One example of using first principles equations for predictive maintenance in the pharma industry is to detect fouling or degradation of heat exchangers and filtration membranes. Heat exchangers are used on the process contact side as jacketed tanks and condensers, as well as on the utility side for equipment such as steam generators or cooling towers.
While the process contact side of the exchanger may be cleaned and inspected regularly, utility applications are often run for extended periods of time. Although typically considered to be clean services, they may contain impurities or sediment due to the buildup of scaling or fouling over time.

Heat exchanger efficiency and performance is quantified using the heat transfer coefficient based on the First Law of Thermodynamics. This coefficient is derived from the flow rates, temperatures and physical constants such as the exchanger surface area. Use of the heat transfer coefficient effectively reduces the dimensions of the model from six tags (four temperatures and two flow rates) to a single performance parameter. This technique has been extremely successful when models are paired with data cleansing techniques that focus on areas of steady state flow.

Similarly, filtration membranes, which are found throughout the process and utility sides of pharma plants, foul and degrade over time. Filtration membranes can be simplified to a membrane resistance value using Darcy’s Law, which considers flow rates and pressure readings on each side of the membrane, along with constants such as the filter area and fluid viscosity. After reducing to a single performance metric, the trend between maintenance cycles can be modeled as a function of time and other process parameters.

Most models only require linear regression, but more advanced techniques may be required. For example, polynomial or exponential regressions may be incorporated based on subject matter expertise regarding the failure mechanism or the empirical fit of the historical data. Outputs of the statistical analysis, such as p-values, help identify the parameters having minimal impact on the predictive model, which can then be removed to reduce complexity and noise. Finally, the regression model can be forecasted or extrapolated into the future based on expectations of the inputs in the future, and it can create alerts when the model output reaches a critical value.

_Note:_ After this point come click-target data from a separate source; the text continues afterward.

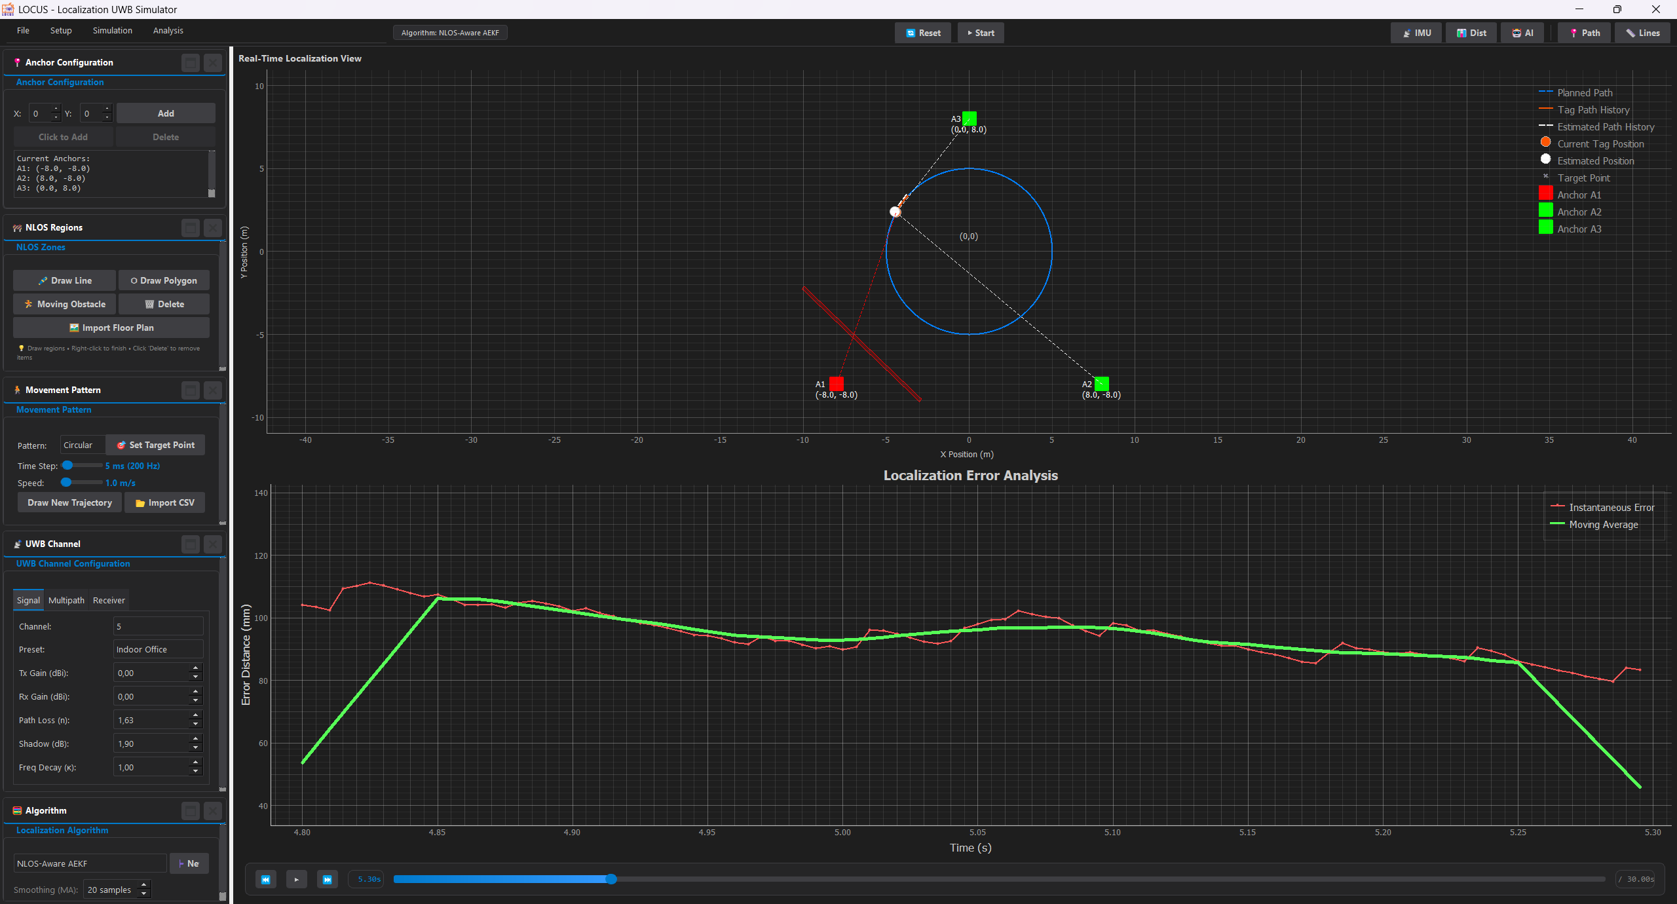
Task: Skip playback to the end
Action: tap(327, 879)
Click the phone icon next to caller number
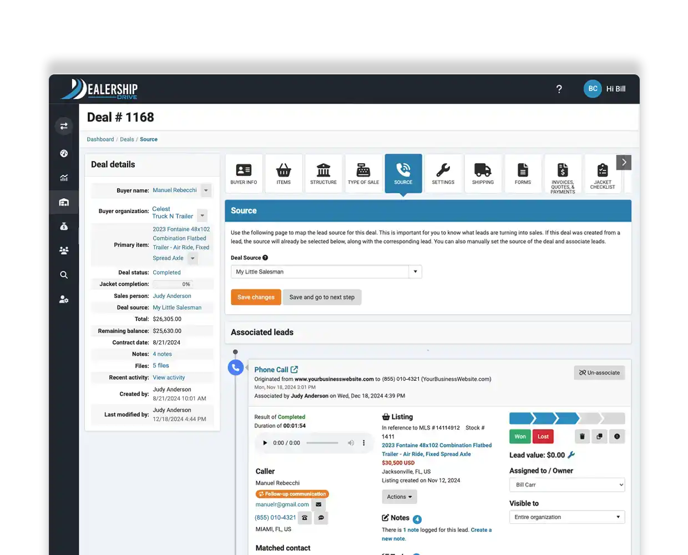Screen dimensions: 688x555 (x=305, y=518)
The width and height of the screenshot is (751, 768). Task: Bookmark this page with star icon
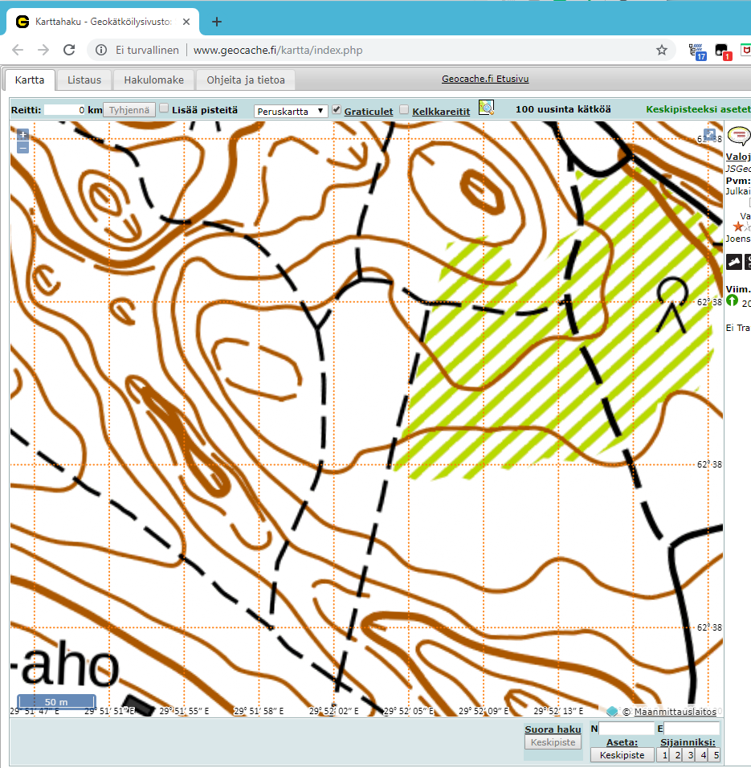tap(662, 50)
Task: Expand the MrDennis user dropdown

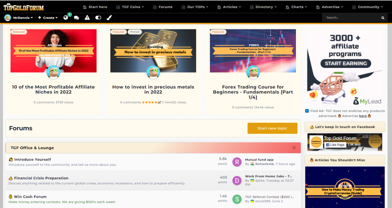Action: [19, 18]
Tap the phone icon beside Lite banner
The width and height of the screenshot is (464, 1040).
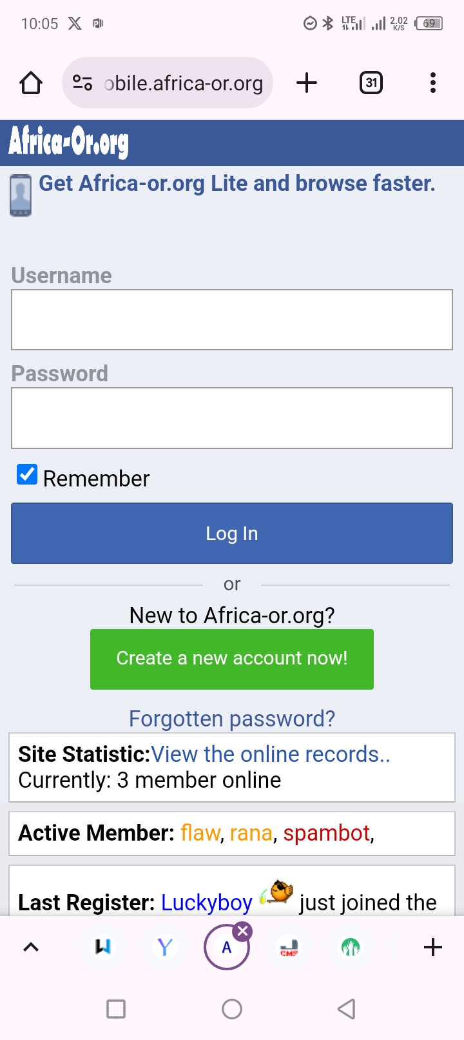tap(21, 195)
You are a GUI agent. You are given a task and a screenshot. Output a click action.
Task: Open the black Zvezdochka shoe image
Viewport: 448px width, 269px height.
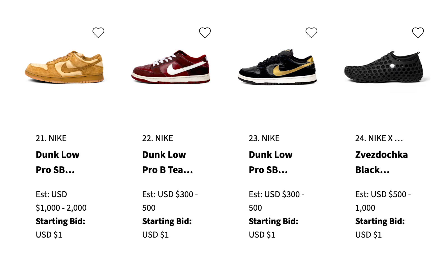[x=384, y=68]
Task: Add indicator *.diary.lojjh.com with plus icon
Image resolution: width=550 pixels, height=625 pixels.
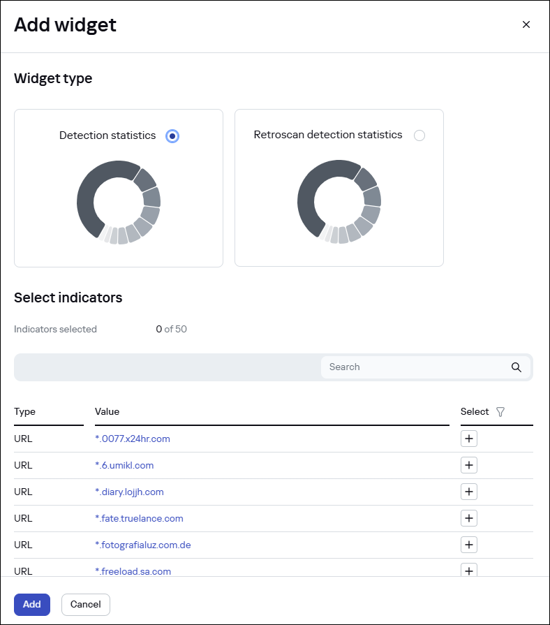Action: (468, 492)
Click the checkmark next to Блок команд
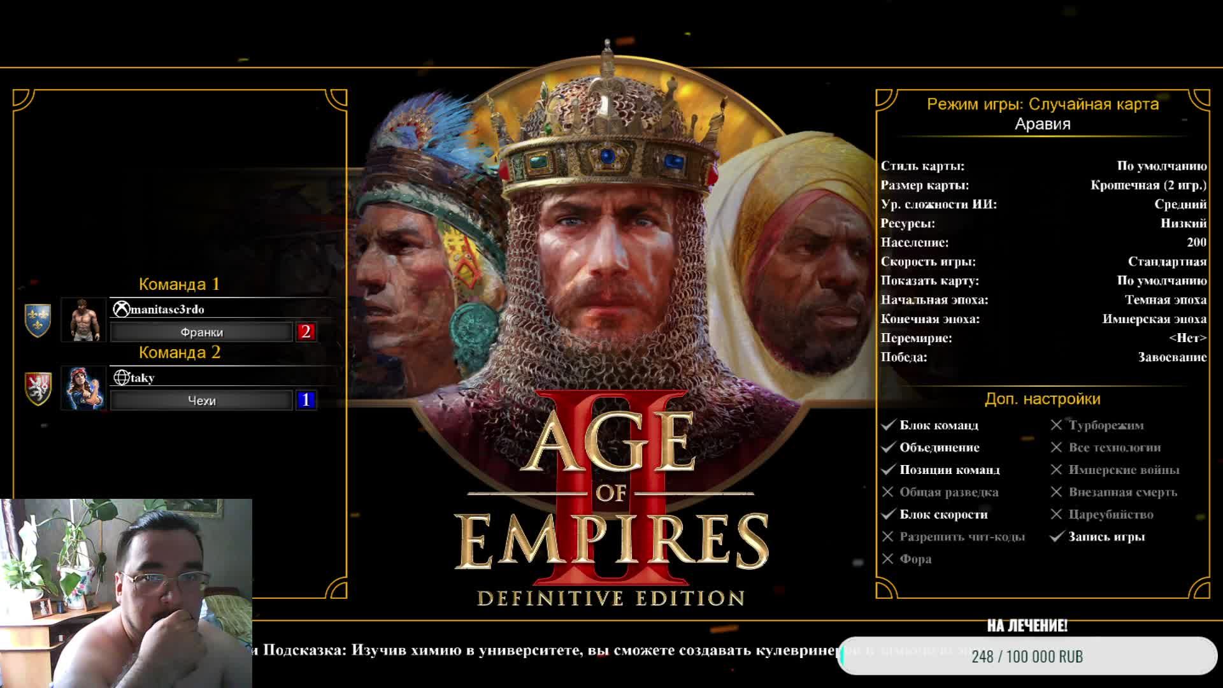Viewport: 1223px width, 688px height. tap(889, 425)
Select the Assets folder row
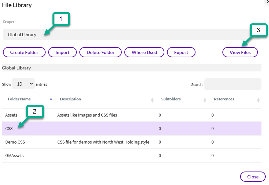This screenshot has height=185, width=269. click(x=11, y=115)
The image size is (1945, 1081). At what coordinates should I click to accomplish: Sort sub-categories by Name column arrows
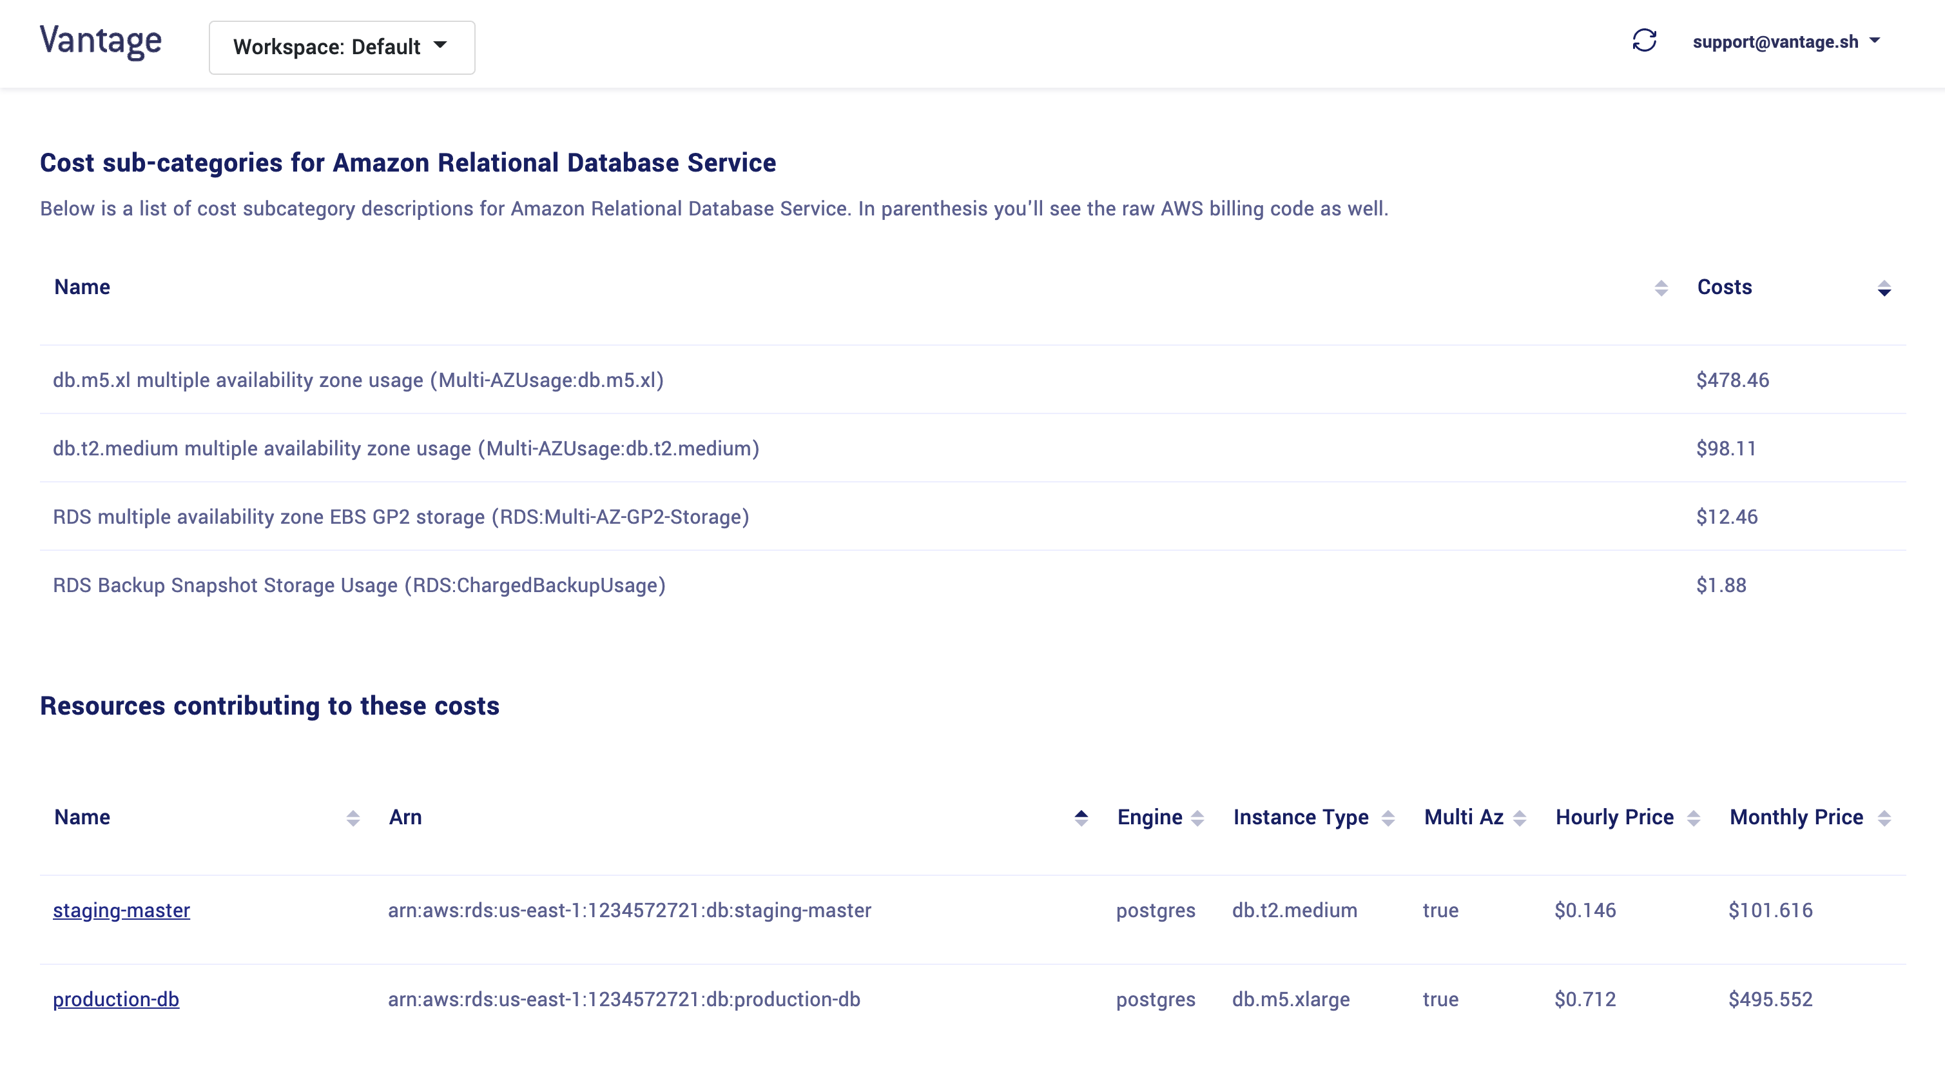click(x=1660, y=288)
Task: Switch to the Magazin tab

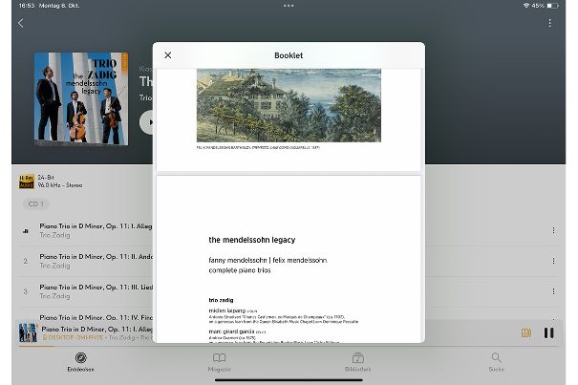Action: (219, 361)
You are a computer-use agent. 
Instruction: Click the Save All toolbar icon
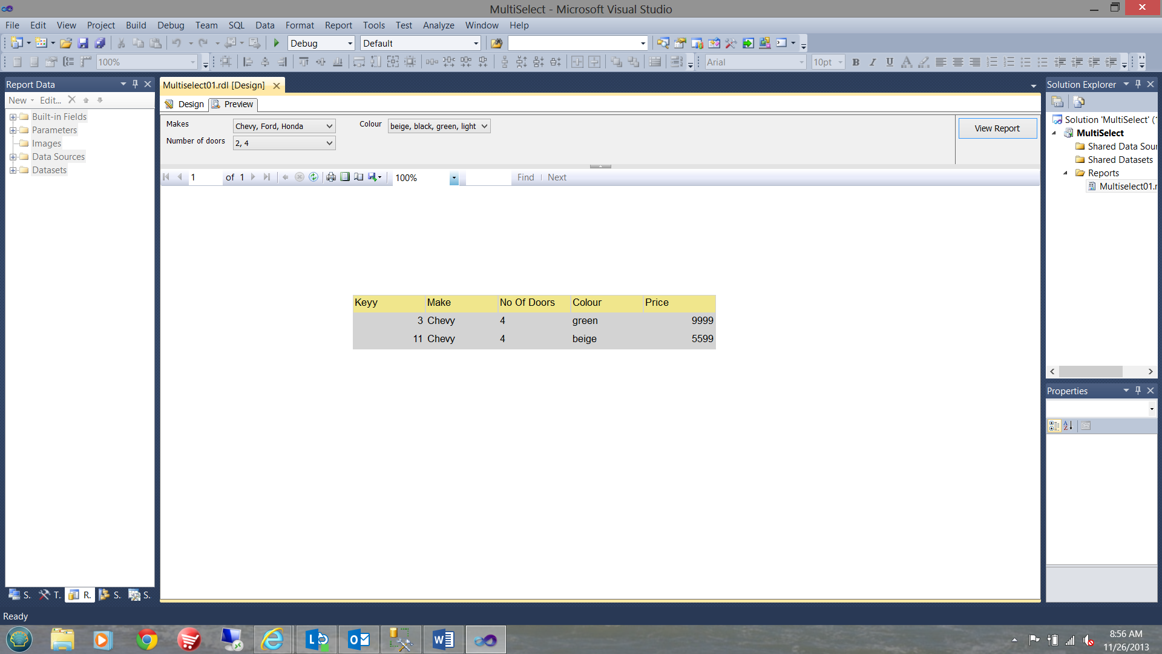click(x=100, y=43)
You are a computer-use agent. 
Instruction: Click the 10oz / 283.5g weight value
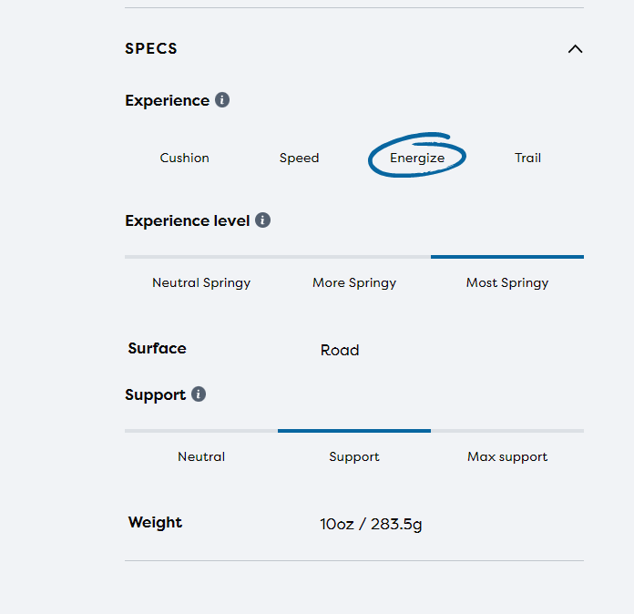coord(371,524)
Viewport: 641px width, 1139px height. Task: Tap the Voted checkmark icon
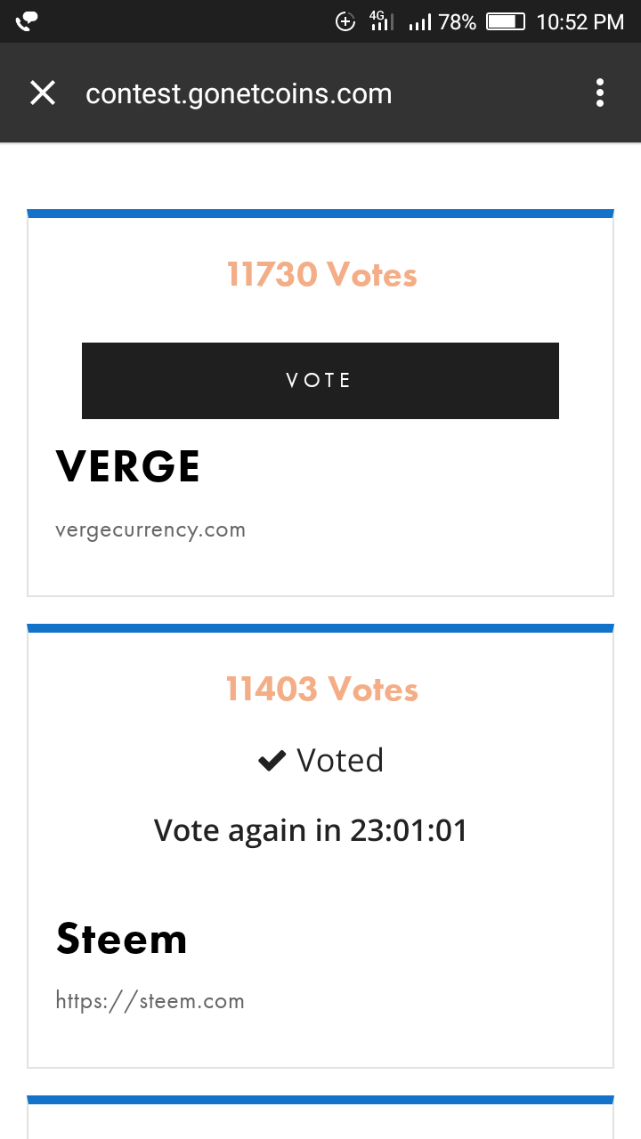[272, 761]
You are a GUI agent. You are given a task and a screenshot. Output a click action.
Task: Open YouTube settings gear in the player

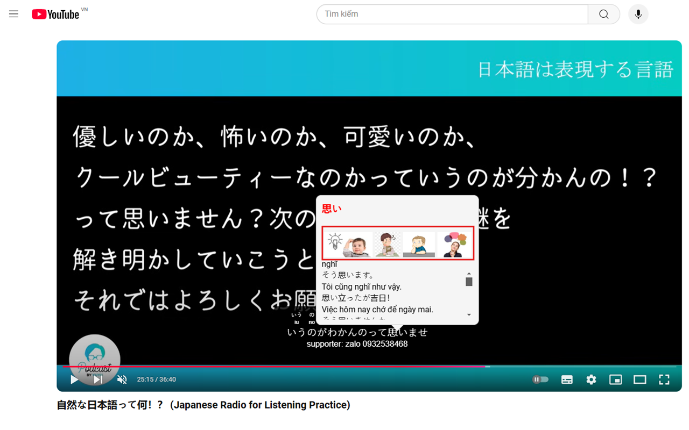coord(591,379)
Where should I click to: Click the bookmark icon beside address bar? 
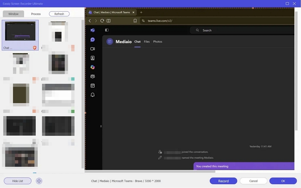[135, 21]
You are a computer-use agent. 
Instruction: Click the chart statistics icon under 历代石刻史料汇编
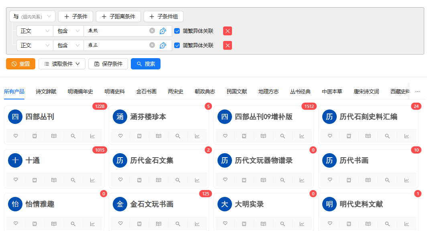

Figures 2 and 3 show predictive maintenance models built using an advanced analytics application, for heat exchangers and filter membranes, respectively. Heat exchanger operation is typically a continuous process and was therefore assumed to have a range of process conditions, so a low and high estimate were forecasted. Filter membrane operation is typically a batch process, so the model forecasted the same frequency of batches as in the past to create insights.

Process-based predictions

Process-based prediction models, also known as predictive quality models, follow a similar approach as predictive maintenance models, but the goal is changed from modeling equipment performance to predicting a critical quality attribute (CQA), such as potency or yield.

While first principles formulas may be available for certain applications such as reaction kinetics, process-based predictions tend to focus on empirical models derived from design of experiments or numerous production runs. Benefits of process-based predictions can be achieved in both batch and continuous operations by identifying optimal process conditions, reducing cycle times and providing real-time insight into the process — all without waiting for sample results.

Reactive to proactive

Many pharmaceutical processes are run on a reactive basis, with plant personnel dealing with issues as they occur. A better approach is to proactively predict problems before they occur as this provides a number of benefits including lower maintenance costs, increased uptime and improved quality.